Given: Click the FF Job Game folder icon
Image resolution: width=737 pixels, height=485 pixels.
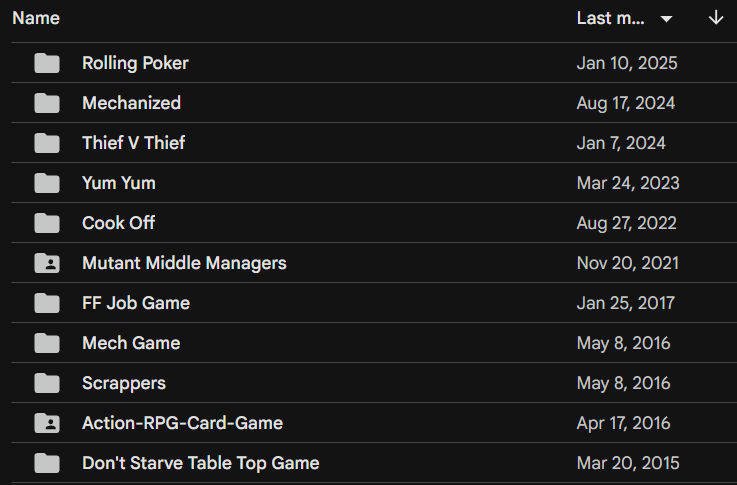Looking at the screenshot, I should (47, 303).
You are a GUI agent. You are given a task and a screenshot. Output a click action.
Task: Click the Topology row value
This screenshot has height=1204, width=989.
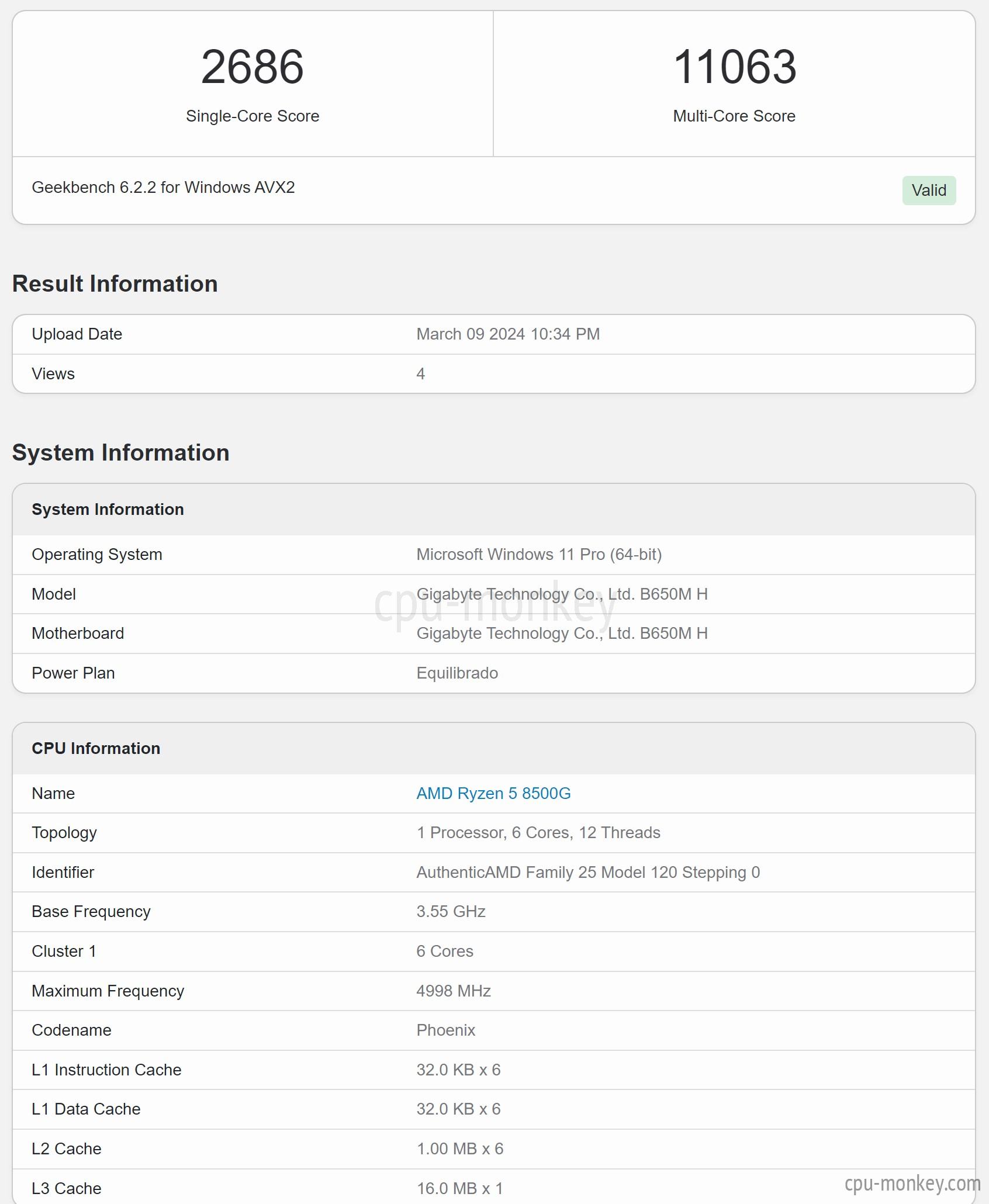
──────────────────────────────
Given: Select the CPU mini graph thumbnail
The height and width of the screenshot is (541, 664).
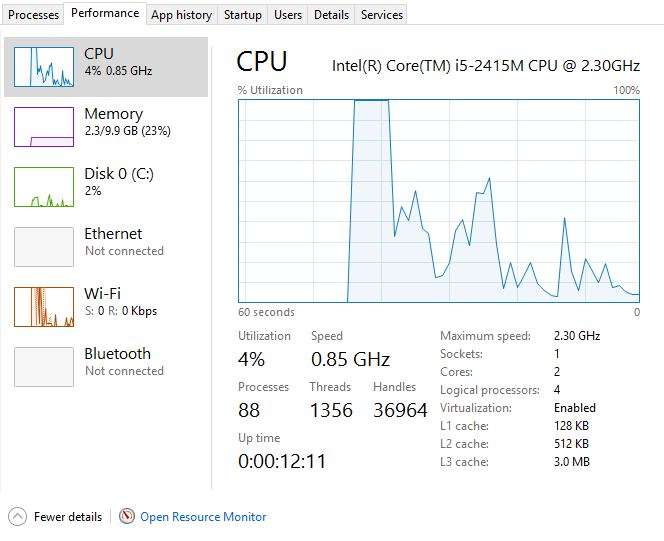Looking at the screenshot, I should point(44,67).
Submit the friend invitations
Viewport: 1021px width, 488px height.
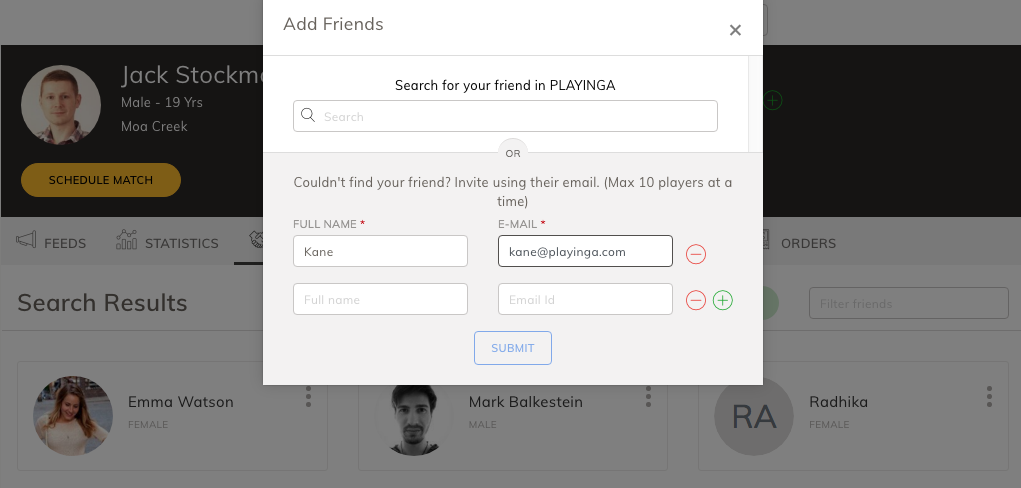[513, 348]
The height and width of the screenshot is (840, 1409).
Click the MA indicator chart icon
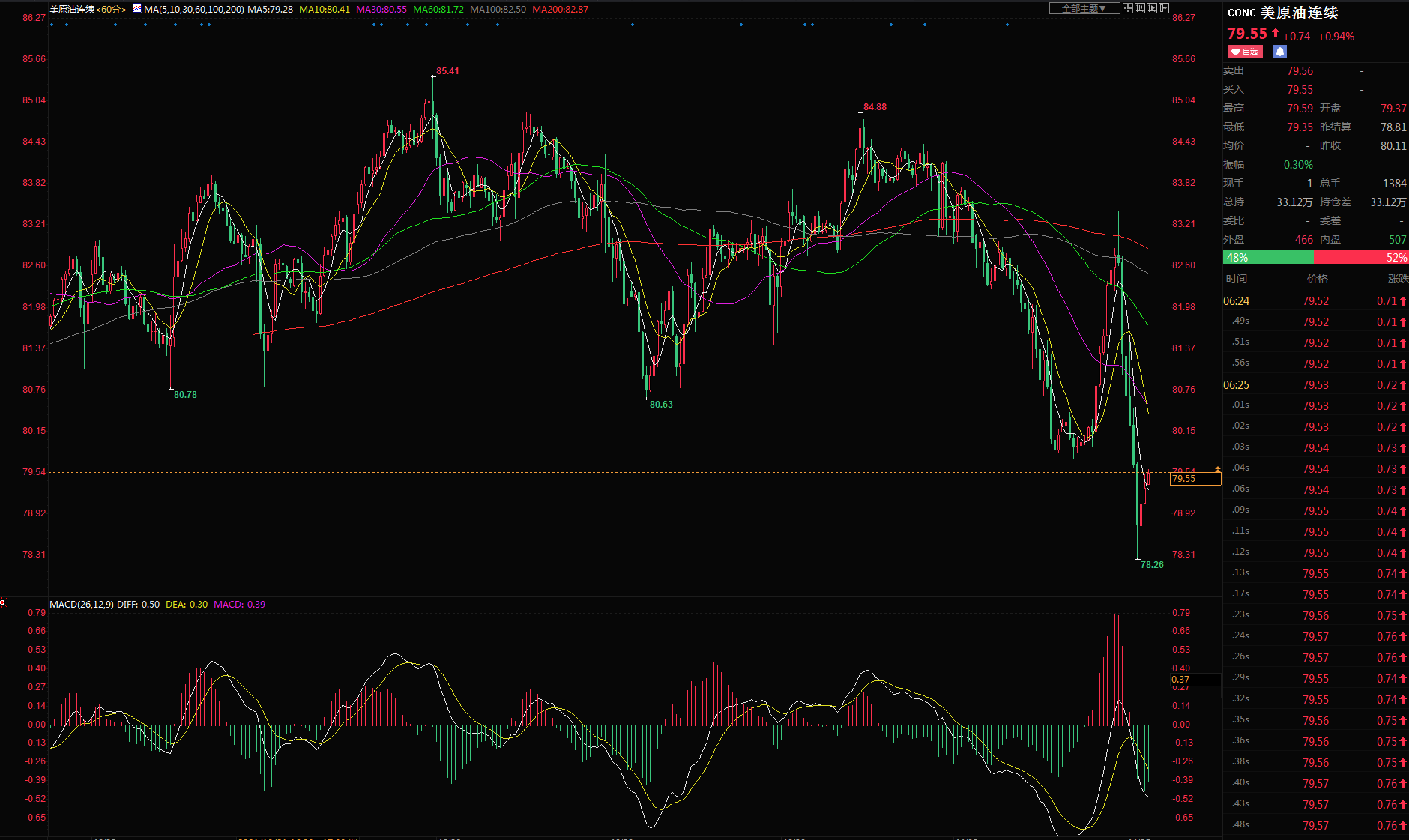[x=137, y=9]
──────────────────────────────
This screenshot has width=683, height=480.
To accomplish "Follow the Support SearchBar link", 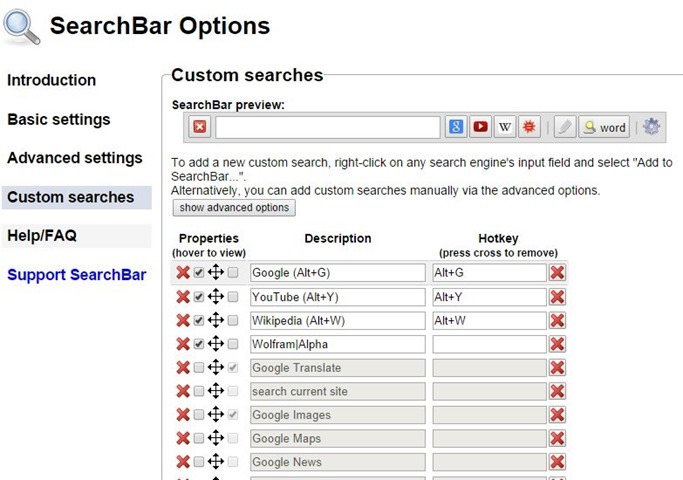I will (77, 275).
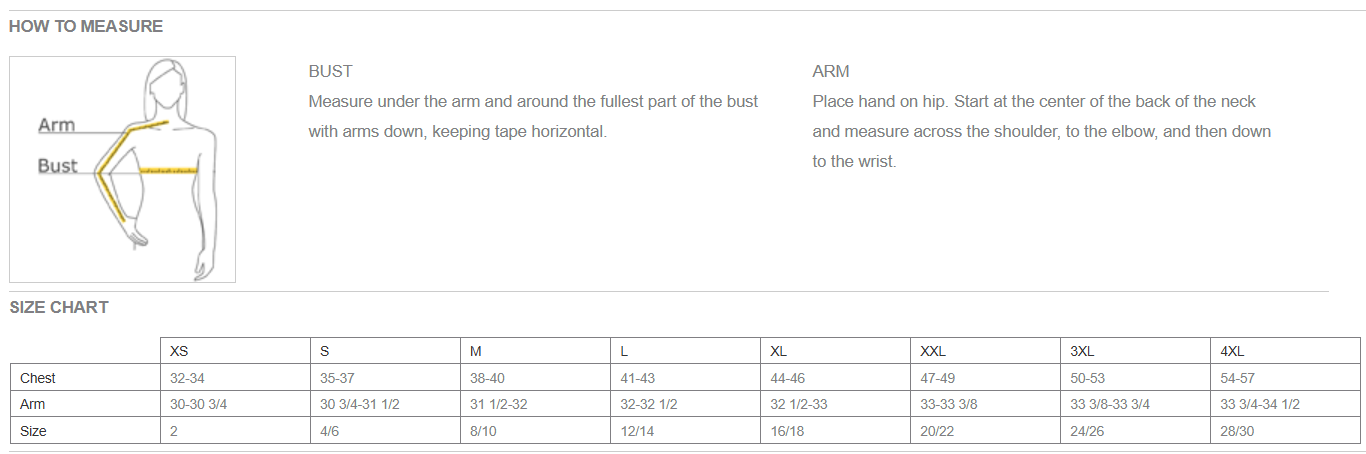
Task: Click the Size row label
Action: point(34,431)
──────────────────────────────
◆ **EXERCISE OBJECTIVE**: Wherever the string "This" appears in the entries above, list that line.

◆ **THE COMPLETED TASK**:
This screenshot has height=1204, width=989.
This screenshot has width=683, height=480.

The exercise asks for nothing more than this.